IX resins remove trace impurities by exchanging the unwanted ions in the solution with ions that are bound to the resin. IX resins are highly selective and therefore can remove specific ions while leaving lithium in the concentrate. When the lithium-rich solution is passed through the resin, the unwanted ions are trapped in the resin, while the lithium ions are not. This selectivity ensures that only non-lithium ions are removed from the solution, leading to a purer final lithium concentrate. Cation exchange resins are often used in lithium extraction, given the common need to remove positively charged metal contaminants.
Once the resin is saturated with impurities, it can be regenerated quickly and easily. This reusability delivers benefits in the form of lower disposal and media change-out costs and reduced waste.
DLE Using Ion Exchange Is Faster, Unlocks Untapped Lithium Sources and Has Environmental Benefits
The major advantage of DLE is that it reduces extraction time from as slowly as years to as quickly as hours. This increase in speed will help the lithium extraction industry scale up faster to meet the surge in global demand for purified lithium.
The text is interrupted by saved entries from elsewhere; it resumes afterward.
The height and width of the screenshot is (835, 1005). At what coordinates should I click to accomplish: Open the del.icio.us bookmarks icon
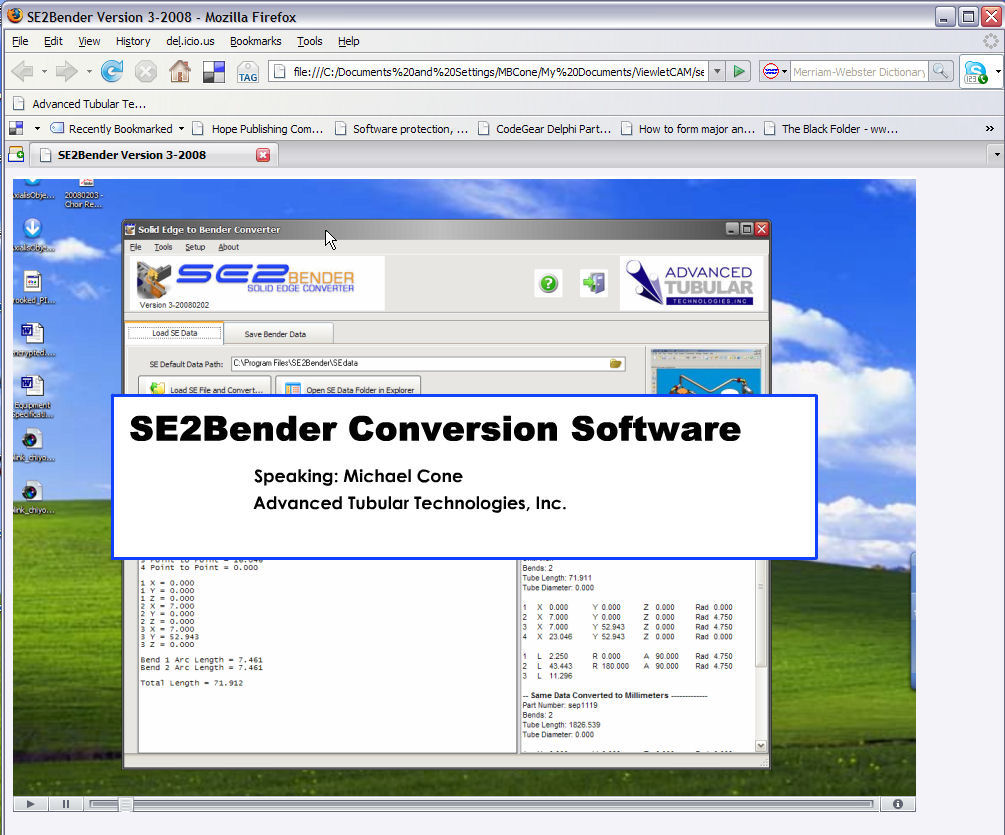coord(214,71)

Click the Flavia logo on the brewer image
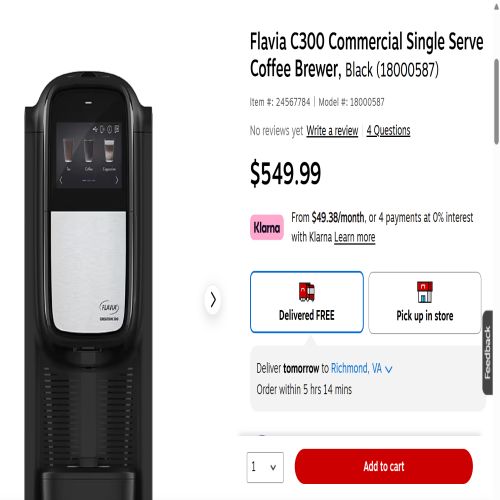pyautogui.click(x=109, y=307)
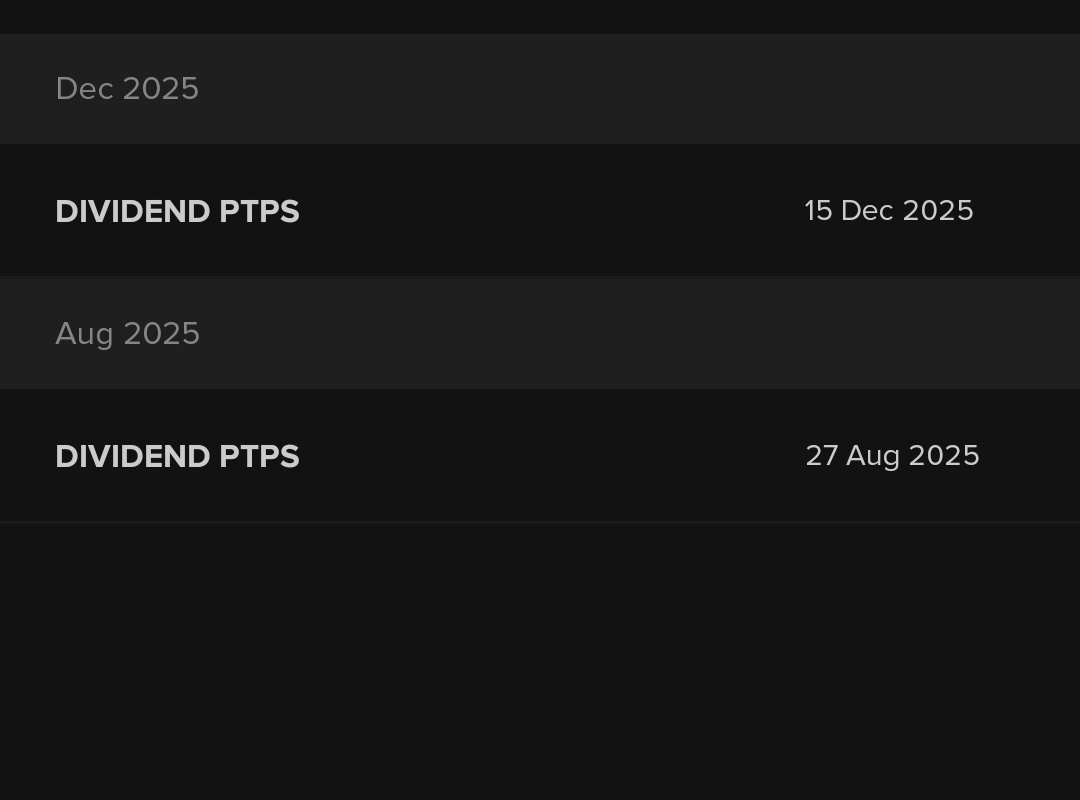This screenshot has height=800, width=1080.
Task: Click the 15 Dec 2025 date
Action: coord(888,211)
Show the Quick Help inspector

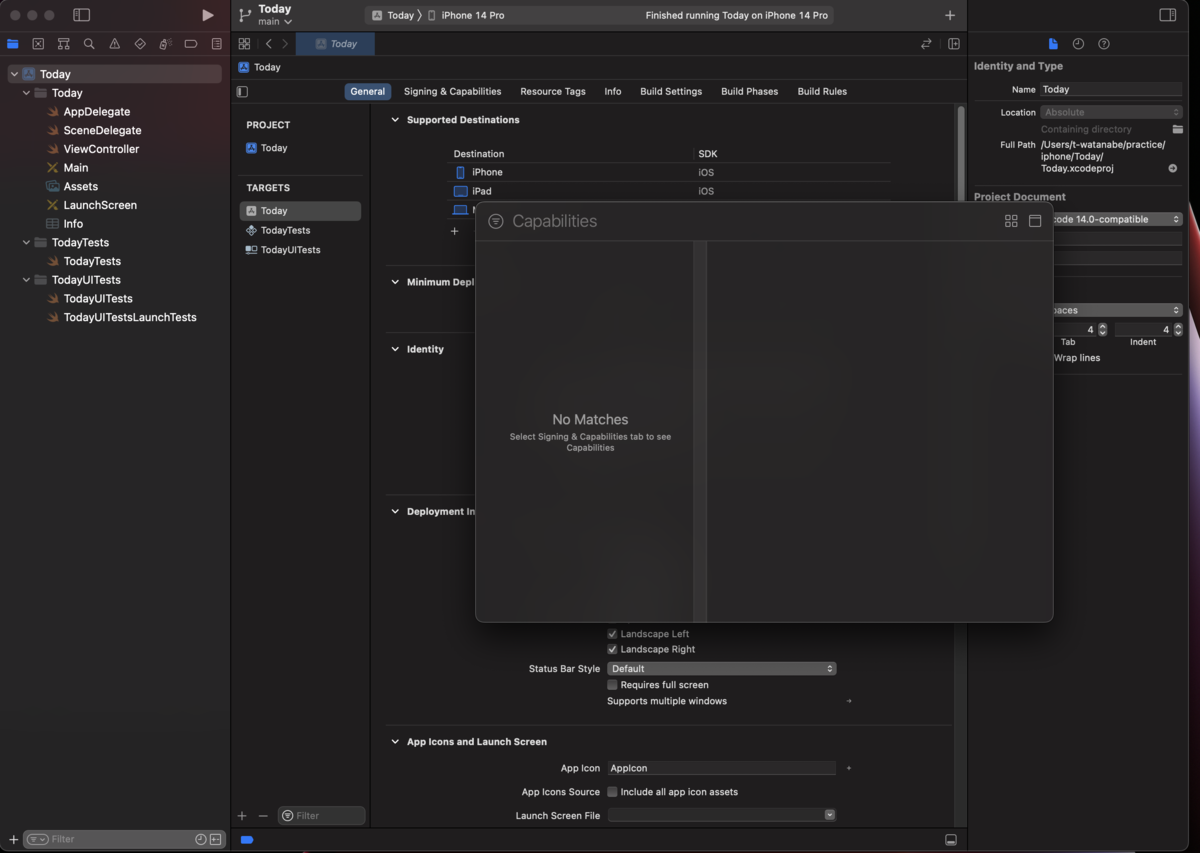coord(1103,44)
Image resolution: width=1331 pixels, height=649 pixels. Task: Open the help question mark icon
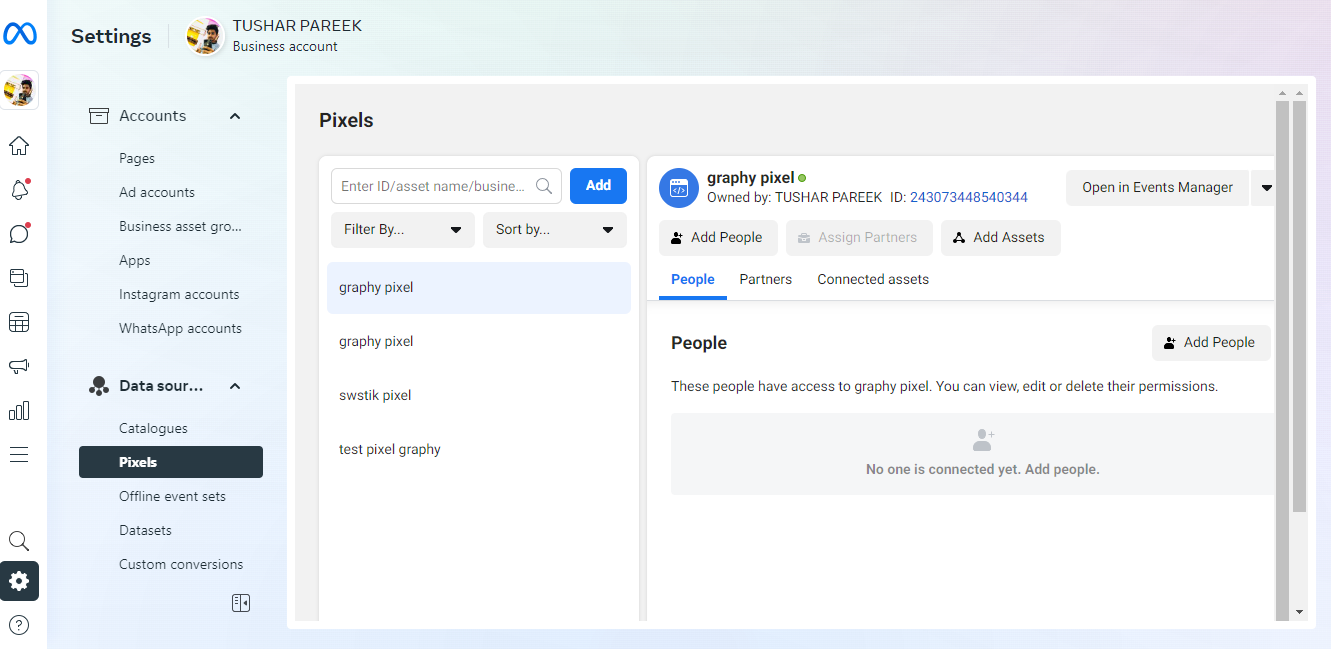click(x=19, y=625)
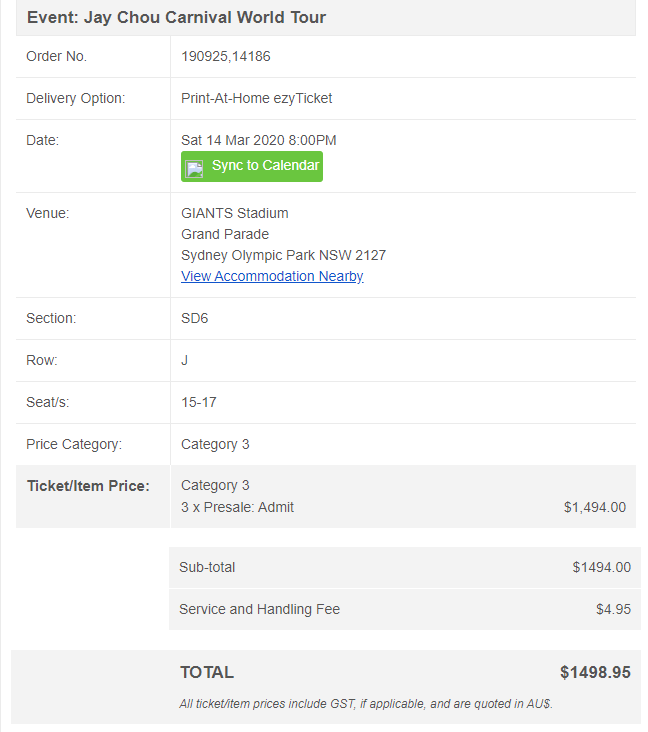Click the calendar icon in Sync button
Viewport: 648px width, 732px height.
(195, 167)
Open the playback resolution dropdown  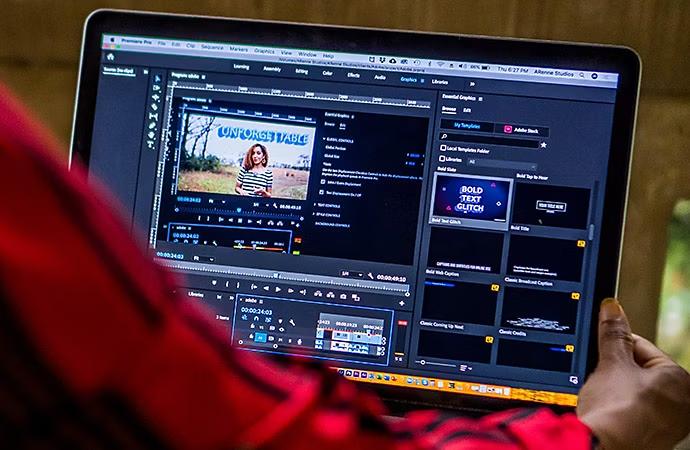click(352, 274)
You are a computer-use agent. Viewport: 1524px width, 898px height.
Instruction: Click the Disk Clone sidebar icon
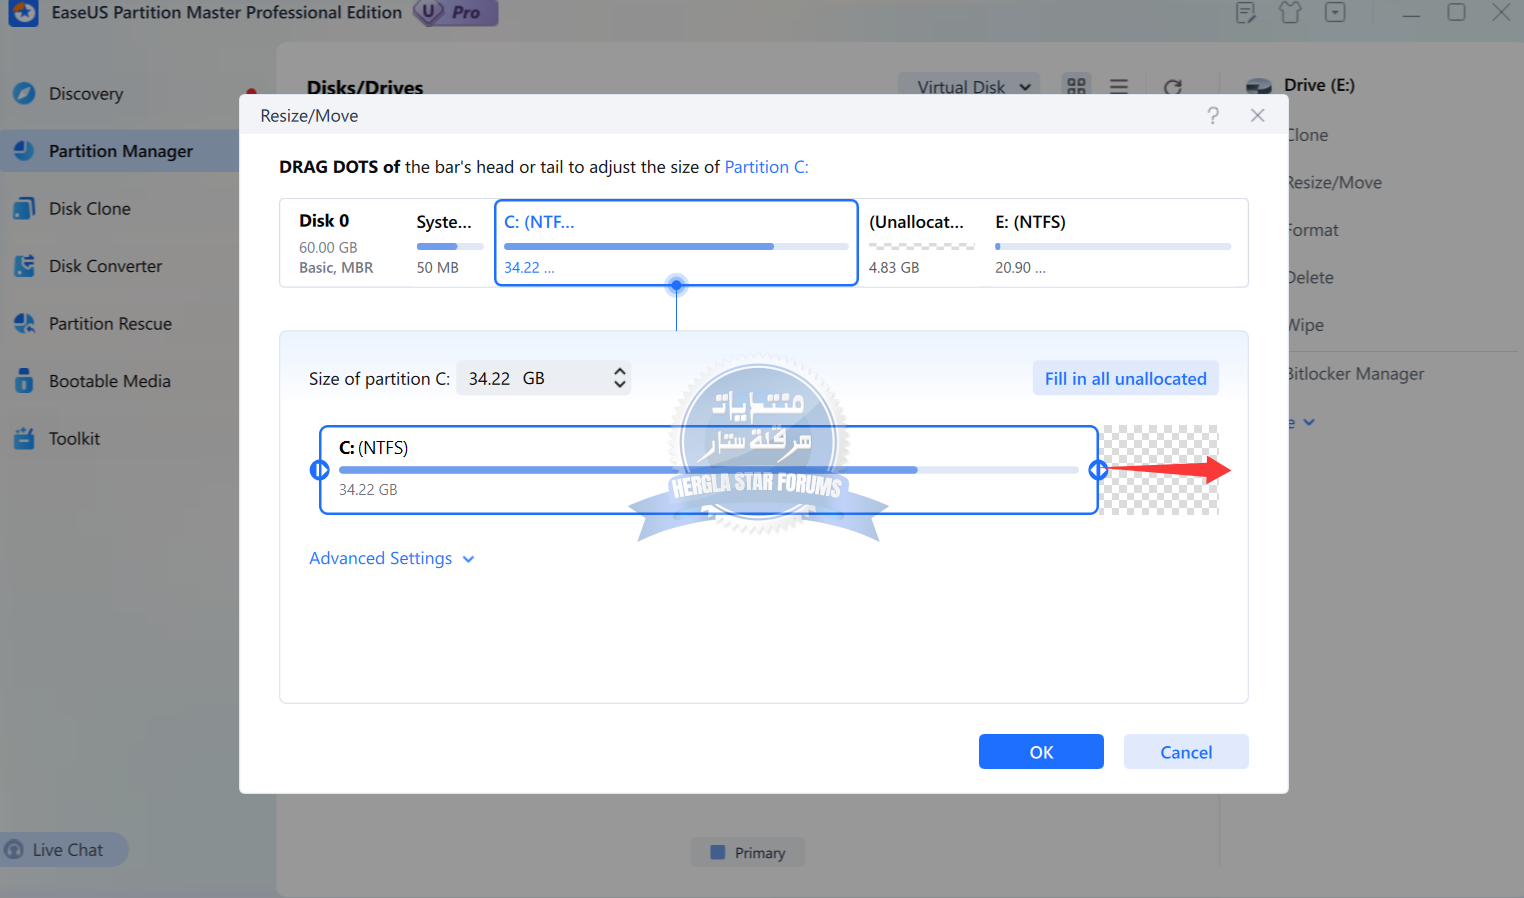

Another key advantage is that through a combination of technologies that include an IX resin polishing stage, DLE can achieve higher recovery rates and access to untapped reserves. DLE with ion exchange can extract lithium from lower-grade brines, geothermal waters and other sources that are uneconomical to process with evaporation ponds.
From an environmental standpoint, DLE has much less impact on land than either evaporation ponds or hard rock mining, reducing land cost and creating far less disruption and impact on the landscape surface. It also can reduce effects on the local aquifer. After removing lithium from the brine, most DLE systems can reinject that water back into the geothermal well or brine pool it came from, minimizing potential adverse environmental impact on the local aquifer and water table. And because this brine is reinjected back underground, there is no saline waste to contain and manage as there is with evaporation ponds, reducing the risk of salt contamination in the local ecosystem.
Another perceived challenge is that because brine sources have unique chemistries, DLE will need to be customized for each location.
The Downsides of DLE and How Those are Mitigated
Commercial development of DLE is still considered an emerging technology that hasn’t stood the test of time. However, early adopters are experiencing consistent success, and many companies are actively conducting pilot-scale and full-scale projects. This offers an opportunity for lithium extraction companies to make significant competitive leaps.
Another perceived challenge is that because brine sources have unique chemistries, DLE will need to be customized for each location. But the technologies involved – ion exchange, nanofiltration and reverse osmosis – are well suited for tailored solutions, so this will not be hard for commercial providers to overcome.
DLE requires more energy and upfront costs than evaporation ponds, but the tradeoff with gains in speed of production will more than make up for these costs. Operation costs can be controlled due to the reusability and long life of the IX resins, which can be regenerated again and again.
DLE: The Next Evolution in Lithium Processing
Direct Lithium Extraction using ion exchange is an important new technology in lithium extraction that offers a faster, more productive and environmentally responsible alternative to evaporation ponds. By selectively isolating lithium ions in diverse brine mixtures, DLE can recover high-purity lithium with reduced impact on water and land resources. DLE with ion exchange is poised to help companies meet the surging demand for lithium in the transition to battery-powered energy.